_Work instructions_
Extract the lines that carry the string "title" from the listing.

_Data section_
+--
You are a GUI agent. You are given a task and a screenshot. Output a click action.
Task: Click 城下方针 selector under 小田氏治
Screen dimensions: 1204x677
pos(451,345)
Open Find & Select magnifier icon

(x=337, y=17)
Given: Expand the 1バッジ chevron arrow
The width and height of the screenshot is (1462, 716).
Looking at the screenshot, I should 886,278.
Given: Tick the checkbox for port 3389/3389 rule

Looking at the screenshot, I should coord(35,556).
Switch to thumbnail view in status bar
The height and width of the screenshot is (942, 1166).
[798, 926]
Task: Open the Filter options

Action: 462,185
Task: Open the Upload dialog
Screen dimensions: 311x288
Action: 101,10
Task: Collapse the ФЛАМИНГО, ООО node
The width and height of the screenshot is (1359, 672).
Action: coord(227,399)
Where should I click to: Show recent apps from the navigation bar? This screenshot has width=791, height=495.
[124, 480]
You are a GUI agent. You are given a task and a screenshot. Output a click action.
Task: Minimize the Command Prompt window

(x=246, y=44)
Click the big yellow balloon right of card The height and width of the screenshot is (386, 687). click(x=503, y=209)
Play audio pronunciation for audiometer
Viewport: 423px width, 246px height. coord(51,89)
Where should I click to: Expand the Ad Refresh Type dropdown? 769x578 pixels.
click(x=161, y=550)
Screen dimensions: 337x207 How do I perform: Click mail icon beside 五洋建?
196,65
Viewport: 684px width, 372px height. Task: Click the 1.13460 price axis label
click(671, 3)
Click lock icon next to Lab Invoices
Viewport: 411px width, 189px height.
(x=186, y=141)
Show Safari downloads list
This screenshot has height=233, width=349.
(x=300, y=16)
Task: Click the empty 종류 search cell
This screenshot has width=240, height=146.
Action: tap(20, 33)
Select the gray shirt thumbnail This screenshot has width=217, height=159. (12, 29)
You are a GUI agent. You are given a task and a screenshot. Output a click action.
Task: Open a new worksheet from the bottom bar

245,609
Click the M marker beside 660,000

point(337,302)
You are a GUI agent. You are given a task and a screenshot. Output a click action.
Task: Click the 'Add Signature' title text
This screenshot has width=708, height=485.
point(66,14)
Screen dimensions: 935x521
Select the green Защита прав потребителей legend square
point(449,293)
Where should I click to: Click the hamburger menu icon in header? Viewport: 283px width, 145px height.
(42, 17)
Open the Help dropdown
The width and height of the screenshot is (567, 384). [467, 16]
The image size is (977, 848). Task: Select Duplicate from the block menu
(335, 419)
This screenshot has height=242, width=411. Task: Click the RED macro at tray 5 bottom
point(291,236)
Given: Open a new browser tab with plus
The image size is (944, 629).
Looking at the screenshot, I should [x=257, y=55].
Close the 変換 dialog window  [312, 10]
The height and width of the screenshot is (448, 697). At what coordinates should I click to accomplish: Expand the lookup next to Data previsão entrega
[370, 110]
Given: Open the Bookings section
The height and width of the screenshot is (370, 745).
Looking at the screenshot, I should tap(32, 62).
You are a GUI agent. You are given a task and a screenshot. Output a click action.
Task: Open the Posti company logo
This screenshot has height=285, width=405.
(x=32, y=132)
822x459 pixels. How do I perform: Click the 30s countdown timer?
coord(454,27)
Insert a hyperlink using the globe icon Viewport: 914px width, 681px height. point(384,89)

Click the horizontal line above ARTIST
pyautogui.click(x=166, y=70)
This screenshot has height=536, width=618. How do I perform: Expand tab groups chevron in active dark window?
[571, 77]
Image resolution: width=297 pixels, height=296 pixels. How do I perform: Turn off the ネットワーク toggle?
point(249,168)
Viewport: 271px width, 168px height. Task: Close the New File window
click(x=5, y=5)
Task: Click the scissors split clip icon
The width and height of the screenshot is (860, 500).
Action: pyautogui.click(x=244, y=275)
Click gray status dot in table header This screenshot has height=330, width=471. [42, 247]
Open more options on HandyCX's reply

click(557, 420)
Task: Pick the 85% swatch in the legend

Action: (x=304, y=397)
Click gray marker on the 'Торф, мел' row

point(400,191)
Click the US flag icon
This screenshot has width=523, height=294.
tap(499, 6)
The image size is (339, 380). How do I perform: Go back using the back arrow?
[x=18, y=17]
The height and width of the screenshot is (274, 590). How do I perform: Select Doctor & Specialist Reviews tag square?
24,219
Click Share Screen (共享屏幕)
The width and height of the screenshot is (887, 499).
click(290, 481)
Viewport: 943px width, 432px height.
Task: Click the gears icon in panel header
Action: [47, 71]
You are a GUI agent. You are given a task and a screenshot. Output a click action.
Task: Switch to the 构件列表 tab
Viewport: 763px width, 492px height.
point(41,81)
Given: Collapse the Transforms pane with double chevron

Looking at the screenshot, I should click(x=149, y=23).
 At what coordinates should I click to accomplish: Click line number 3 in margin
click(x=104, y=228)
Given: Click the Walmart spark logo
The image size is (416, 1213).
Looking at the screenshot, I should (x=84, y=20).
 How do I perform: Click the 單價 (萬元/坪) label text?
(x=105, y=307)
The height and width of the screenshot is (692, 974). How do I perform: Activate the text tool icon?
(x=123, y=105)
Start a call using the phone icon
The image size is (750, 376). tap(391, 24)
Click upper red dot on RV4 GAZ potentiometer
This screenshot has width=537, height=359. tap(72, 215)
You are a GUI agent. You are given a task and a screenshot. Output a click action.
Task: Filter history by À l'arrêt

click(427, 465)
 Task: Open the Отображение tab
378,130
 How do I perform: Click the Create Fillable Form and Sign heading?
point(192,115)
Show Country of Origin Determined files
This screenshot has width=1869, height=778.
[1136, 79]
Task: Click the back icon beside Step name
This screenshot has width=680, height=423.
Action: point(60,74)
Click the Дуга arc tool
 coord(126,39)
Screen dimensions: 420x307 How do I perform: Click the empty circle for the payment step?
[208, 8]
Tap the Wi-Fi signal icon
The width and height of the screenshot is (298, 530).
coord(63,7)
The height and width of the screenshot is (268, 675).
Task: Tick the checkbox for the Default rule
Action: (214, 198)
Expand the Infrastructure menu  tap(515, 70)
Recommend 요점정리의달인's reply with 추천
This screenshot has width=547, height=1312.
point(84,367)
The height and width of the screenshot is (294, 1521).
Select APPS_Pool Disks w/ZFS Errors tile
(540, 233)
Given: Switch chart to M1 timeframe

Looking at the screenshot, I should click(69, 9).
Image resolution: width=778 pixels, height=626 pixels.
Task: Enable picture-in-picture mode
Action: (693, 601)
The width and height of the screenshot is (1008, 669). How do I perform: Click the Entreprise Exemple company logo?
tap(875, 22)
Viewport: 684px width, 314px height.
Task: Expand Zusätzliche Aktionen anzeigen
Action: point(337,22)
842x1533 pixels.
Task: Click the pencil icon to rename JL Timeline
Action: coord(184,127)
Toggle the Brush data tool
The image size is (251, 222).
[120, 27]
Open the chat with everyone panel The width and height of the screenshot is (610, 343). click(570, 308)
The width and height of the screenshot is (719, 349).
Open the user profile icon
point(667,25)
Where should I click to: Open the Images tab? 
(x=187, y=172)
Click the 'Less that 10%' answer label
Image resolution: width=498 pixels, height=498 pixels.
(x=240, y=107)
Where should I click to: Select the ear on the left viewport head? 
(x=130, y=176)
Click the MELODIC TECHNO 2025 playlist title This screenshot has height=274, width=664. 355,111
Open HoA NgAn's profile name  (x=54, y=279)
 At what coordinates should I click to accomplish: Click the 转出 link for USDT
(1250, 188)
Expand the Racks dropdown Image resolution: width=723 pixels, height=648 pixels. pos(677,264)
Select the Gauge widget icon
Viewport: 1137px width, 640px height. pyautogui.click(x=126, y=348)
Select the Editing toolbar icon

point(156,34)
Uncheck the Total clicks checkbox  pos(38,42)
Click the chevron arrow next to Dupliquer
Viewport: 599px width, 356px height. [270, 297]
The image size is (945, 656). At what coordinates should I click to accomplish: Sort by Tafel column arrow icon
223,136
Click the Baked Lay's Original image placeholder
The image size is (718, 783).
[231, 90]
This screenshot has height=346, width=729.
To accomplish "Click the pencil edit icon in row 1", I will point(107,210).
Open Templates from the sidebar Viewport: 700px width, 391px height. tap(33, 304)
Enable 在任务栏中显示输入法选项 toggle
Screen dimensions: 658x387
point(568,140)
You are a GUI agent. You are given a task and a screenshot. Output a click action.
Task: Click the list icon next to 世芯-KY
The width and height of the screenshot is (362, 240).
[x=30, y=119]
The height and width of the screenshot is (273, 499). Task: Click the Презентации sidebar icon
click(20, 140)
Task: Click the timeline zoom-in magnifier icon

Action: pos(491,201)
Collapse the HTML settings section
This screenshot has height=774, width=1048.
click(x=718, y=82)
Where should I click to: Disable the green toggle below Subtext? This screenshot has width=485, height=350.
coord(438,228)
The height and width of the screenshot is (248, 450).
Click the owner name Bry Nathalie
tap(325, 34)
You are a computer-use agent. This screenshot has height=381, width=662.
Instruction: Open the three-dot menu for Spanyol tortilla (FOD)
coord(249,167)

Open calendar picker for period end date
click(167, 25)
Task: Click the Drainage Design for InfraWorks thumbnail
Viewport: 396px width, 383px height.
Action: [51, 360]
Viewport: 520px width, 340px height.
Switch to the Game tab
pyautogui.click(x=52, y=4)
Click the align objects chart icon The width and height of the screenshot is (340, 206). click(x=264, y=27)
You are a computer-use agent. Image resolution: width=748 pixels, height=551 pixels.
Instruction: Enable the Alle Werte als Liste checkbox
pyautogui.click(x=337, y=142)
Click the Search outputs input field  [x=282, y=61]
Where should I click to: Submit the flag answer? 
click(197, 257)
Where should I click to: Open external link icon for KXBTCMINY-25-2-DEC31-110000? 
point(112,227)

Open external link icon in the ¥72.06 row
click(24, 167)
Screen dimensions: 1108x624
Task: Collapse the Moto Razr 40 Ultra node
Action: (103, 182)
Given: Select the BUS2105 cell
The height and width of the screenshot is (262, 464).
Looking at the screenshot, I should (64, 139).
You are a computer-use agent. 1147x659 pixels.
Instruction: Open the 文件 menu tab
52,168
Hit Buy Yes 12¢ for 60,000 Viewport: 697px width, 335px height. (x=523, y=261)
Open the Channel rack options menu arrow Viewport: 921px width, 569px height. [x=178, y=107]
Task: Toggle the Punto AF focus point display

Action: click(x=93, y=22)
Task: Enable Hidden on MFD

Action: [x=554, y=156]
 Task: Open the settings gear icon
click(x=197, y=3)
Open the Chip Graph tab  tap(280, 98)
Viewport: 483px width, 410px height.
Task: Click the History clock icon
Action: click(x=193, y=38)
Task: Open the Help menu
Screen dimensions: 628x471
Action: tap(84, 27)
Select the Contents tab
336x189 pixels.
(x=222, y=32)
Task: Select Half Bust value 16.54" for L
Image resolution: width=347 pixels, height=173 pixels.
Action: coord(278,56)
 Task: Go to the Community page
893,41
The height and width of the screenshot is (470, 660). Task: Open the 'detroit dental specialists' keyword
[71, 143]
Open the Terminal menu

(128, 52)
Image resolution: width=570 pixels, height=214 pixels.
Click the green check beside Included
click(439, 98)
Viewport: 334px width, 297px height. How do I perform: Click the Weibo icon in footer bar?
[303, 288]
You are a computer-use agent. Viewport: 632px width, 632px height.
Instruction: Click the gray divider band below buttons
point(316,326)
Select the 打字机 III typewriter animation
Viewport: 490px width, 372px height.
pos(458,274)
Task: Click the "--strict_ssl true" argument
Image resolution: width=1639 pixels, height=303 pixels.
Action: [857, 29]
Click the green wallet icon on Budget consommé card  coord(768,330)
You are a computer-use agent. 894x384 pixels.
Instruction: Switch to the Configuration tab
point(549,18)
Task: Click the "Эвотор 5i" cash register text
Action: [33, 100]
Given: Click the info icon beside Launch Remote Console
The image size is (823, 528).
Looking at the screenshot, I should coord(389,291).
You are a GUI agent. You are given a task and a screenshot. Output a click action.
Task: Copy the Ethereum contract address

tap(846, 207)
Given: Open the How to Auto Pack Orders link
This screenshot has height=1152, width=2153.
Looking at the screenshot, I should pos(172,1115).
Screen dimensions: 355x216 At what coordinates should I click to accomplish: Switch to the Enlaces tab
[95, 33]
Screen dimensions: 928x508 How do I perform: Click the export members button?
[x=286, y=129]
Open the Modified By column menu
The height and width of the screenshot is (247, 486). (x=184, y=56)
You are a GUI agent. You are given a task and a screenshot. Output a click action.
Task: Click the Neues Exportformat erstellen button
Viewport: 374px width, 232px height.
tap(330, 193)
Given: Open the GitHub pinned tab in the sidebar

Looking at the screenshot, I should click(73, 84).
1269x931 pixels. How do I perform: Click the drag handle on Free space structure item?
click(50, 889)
+--
_Output below_
Task: Click the 'Add Signature' title text
Click the MELODIC TECHNO 2025 playlist title This screenshot has height=274, width=664. 355,111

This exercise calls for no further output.